Comments about this page

  • A most enlightening piece by Carol on the French Home.

    By Ian Storer (05/05/2005)
  • It would appear that, as late as 1954, the home accepted children as inmates, specifically mentally “overactive”, somewhat rebellious, children mostly from French aristocratic families working and living in London and that these were cared for in the same environnement as elderly, somewhat senile old residents.  I recently read an account of a child’s stay at the home for three years, when aged five.  Would anyone recall a Lady Beckford, Oscar the cook, the Abbe Corentin?

    By Mandy Marsh (28/01/2007)
  • I have an undated postcard which shows the building without either tower and without the clock. The date 1898 is on the wall where the clock is in a 1915 postcard.

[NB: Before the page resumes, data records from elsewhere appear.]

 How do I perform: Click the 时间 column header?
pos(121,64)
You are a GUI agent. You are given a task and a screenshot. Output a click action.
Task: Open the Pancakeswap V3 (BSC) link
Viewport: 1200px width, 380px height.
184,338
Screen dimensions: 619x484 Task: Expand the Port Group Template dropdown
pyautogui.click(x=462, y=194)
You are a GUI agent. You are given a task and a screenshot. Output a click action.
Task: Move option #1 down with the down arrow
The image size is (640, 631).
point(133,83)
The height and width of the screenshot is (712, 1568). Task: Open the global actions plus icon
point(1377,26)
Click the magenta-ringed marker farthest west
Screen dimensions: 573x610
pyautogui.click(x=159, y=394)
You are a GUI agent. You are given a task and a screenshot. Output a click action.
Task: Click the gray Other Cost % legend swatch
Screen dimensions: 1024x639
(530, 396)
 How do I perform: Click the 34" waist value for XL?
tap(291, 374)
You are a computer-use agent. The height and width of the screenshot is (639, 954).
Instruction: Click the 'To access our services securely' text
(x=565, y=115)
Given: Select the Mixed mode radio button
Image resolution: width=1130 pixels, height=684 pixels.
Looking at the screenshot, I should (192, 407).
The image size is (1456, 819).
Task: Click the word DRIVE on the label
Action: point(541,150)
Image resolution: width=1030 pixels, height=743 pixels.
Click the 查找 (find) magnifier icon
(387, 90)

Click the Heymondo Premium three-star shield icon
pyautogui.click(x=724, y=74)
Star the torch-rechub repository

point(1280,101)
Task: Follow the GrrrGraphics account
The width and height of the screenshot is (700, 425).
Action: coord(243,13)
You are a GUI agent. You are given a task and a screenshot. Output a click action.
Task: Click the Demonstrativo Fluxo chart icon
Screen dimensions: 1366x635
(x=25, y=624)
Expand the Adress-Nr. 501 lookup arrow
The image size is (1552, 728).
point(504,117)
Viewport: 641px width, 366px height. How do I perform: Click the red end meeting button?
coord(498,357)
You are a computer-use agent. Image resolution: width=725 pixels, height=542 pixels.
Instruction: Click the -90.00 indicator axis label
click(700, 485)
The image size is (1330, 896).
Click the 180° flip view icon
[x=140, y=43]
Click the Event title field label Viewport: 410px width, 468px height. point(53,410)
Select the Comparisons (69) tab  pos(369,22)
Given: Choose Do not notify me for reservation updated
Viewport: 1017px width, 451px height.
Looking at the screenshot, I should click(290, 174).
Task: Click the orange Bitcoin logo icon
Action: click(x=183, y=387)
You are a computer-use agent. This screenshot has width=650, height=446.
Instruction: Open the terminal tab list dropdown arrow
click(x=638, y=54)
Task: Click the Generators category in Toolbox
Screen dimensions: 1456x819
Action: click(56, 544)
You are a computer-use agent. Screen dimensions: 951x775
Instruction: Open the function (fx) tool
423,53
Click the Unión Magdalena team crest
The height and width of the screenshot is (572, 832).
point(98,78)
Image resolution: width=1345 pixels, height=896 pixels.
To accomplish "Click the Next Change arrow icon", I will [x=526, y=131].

The date 1898 appears to be under the window which has the word Convalescent above it.

    By Eddie Miller (09/02/2011)
  • I have just found your site whilst researching for a museum piece on my grandfather, Joseph Marker,  who was invalided out to this hospital in 1917.  I have some photos of him lying on one of the wards – rows of beds.  He always spoke so highly of the nuns who ran the hospital and of their care and compassion.

    The men were trained to sew and do needlework and I have some embroideries – including on of his regimental badge, the Royal Devonshire Regiment. I also have one or two postcards of the hospital.  My grandfather returned to this country after being injured in the Somme – travelling on a hospital ship which was the King of Belgium’s yacht!

    By Celia Marker (03/01/2014)
  • When I was a kid in the 40s and 50s I attended mass on Sundays at the little chapel in the French Convalescent Home. Very cosy and different. It beat walking from my home in Bennett Road to St. John the Baptist church in Bristol Road especially on wet and windy days. I could be home in five minutes from the seafront at Black Rock.

    By Mick Peirson (05/01/2014)
  • The story and photos you added to this site, Mrs  Carol Thomson, are great. My name is Jef de Becker, living in Belgium. When WW1 started and the Germans invaded our country in 1914, hundreds of thousands of people tried to escape the German terror. About 300,000 escaped to England. One of them was my grandmother (my mother’s mother), Theresia Peeters, who went to Antwerp and took a ship there sailing to the UK. After a short time she started working in the French Convalescent Home in Brighton as an assistant-cook. She stayed there until the end of war and always remembered it as a fine place to be. During the war the Home was used partly as a recovery place for wounded or exhausted soldiers. A very interesting event took place in 1916. My grandmother’s brother, Jan Peeters, was fighting during the war in Passendaele. In 1916 he came to England for 10 days with a group of exhausted soldiers; and guess where? The French Convalescent Home. Since the home was run by the French religious order the “Sisters of St Paul of Chartres”, she learned to speak French and English very fluently; she became also a very good cook. As young grandchildren we listened to her fascinating adventures during WW1 and my brother Frans and I visited the place in Brighton in 1974. For 30 years I wanted to write down these WW1 and WW2 war-family stories, but never found the time to start it. Now at the age of 60, the time has come to do so; the story of “Trees Peeters” will be written down. In a few days I will add a few photos as well on this site, which were taken during the time she stayed in the home. I wonder if anyone in the UK has ever seen or can recognise the persons on these photos. If so, please, take up contact with me via this website or my email address: jefdebecker@live.be. I would be very grateful for you doing so. 

    By Jef De Becker (23/07/2014)
  • Hello , I’m french and my English langage is bad, very sorry. Are there any archives from the french convalescence home for the period 1931/1936 and where I can find these records ?
    The English wife (Kate KETTLEWHITE) of my French cousin (Auguste HENRY) was hospitalized in 1932 or 1933 at the French convalescence home and at least until 1935 . I wish to know the exact dates because I write family’s history . Can you help me ? Thank you very much . Marie.

    By VINCENT (30/06/2021)
  • The place to start is ‘The Keep’ archive at Falmer which holds the records that have been deposited for buildings in Brighton & Hove. It will depend if any documents have been deposited, which is not always the case.